(Target pointing data)
|---|

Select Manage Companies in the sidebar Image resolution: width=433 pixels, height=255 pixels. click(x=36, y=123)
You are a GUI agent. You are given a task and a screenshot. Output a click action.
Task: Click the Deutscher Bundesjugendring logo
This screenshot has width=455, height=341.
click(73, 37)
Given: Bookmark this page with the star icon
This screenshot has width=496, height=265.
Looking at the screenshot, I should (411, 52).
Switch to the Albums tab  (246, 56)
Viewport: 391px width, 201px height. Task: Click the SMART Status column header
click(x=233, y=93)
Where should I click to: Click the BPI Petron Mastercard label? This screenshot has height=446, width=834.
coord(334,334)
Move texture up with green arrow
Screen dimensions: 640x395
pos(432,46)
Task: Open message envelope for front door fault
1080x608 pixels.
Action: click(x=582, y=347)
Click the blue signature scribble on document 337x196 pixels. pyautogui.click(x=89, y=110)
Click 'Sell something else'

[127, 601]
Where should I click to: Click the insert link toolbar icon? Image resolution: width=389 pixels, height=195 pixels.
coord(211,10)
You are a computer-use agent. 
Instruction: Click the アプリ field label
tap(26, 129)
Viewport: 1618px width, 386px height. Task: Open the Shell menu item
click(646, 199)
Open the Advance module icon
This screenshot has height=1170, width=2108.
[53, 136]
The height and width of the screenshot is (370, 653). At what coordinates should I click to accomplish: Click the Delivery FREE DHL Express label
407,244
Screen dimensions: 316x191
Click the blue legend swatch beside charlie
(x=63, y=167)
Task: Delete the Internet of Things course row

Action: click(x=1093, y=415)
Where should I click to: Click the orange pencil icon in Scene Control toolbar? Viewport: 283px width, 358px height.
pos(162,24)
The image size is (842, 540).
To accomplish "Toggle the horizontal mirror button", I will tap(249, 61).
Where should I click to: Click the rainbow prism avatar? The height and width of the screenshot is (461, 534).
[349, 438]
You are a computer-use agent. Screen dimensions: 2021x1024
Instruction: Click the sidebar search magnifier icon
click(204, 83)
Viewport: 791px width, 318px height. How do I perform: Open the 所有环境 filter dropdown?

|---|

● TASK DESCRIPTION
Put every line of the material above into a Markdown table with the columns Row and Line, numbering each row and leaving out blank lines.

● EXERCISE ANSWER
| Row | Line |
|---|---|
| 1 | Select Manage Companies in the sidebar Image resolution: width=433 pixels, height=255 pixels. click(x=36, y=123) |
| 2 | You are a GUI agent. You are given a task and a screenshot. Output a click action. |
| 3 | Task: Click the Deutscher Bundesjugendring logo |
| 4 | This screenshot has width=455, height=341. |
| 5 | click(73, 37) |
| 6 | Given: Bookmark this page with the star icon |
| 7 | This screenshot has width=496, height=265. |
| 8 | Looking at the screenshot, I should (411, 52). |
| 9 | Switch to the Albums tab  (246, 56) |
| 10 | Viewport: 391px width, 201px height. Task: Click the SMART Status column header |
| 11 | click(x=233, y=93) |
| 12 | Where should I click to: Click the BPI Petron Mastercard label? This screenshot has height=446, width=834. |
| 13 | coord(334,334) |
| 14 | Move texture up with green arrow |
| 15 | Screen dimensions: 640x395 |
| 16 | pos(432,46) |
| 17 | Task: Open message envelope for front door fault |
| 18 | 1080x608 pixels. |
| 19 | Action: click(x=582, y=347) |
| 20 | Click the blue signature scribble on document 337x196 pixels. pyautogui.click(x=89, y=110) |
| 21 | Click 'Sell something else' |
| 22 | [127, 601] |
| 23 | Where should I click to: Click the insert link toolbar icon? Image resolution: width=389 pixels, height=195 pixels. |
| 24 | coord(211,10) |
| 25 | You are a computer-use agent.  |
| 26 | Instruction: Click the アプリ field label |
| 27 | tap(26, 129) |
| 28 | Viewport: 1618px width, 386px height. Task: Open the Shell menu item |
| 29 | click(646, 199) |
| 30 | Open the Advance module icon |
| 31 | This screenshot has height=1170, width=2108. |
| 32 | [53, 136] |
| 33 | The height and width of the screenshot is (370, 653). At what coordinates should I click to accomplish: Click the Delivery FREE DHL Express label |
| 34 | 407,244 |
| 35 | Screen dimensions: 316x191 |
| 36 | Click the blue legend swatch beside charlie |
| 37 | (x=63, y=167) |
| 38 | Task: Delete the Internet of Things course row |
| 39 | Action: click(x=1093, y=415) |
| 40 | Where should I click to: Click the orange pencil icon in Scene Control toolbar? Viewport: 283px width, 358px height. |
| 41 | pos(162,24) |
| 42 | The image size is (842, 540). |
| 43 | To accomplish "Toggle the horizontal mirror button", I will tap(249, 61). |
| 44 | Where should I click to: Click the rainbow prism avatar? The height and width of the screenshot is (461, 534). |
| 45 | [349, 438] |
| 46 | You are a computer-use agent. Screen dimensions: 2021x1024 |
| 47 | Instruction: Click the sidebar search magnifier icon |
| 48 | click(204, 83) |
| 49 | Viewport: 791px width, 318px height. How do I perform: Open the 所有环境 filter dropdown? |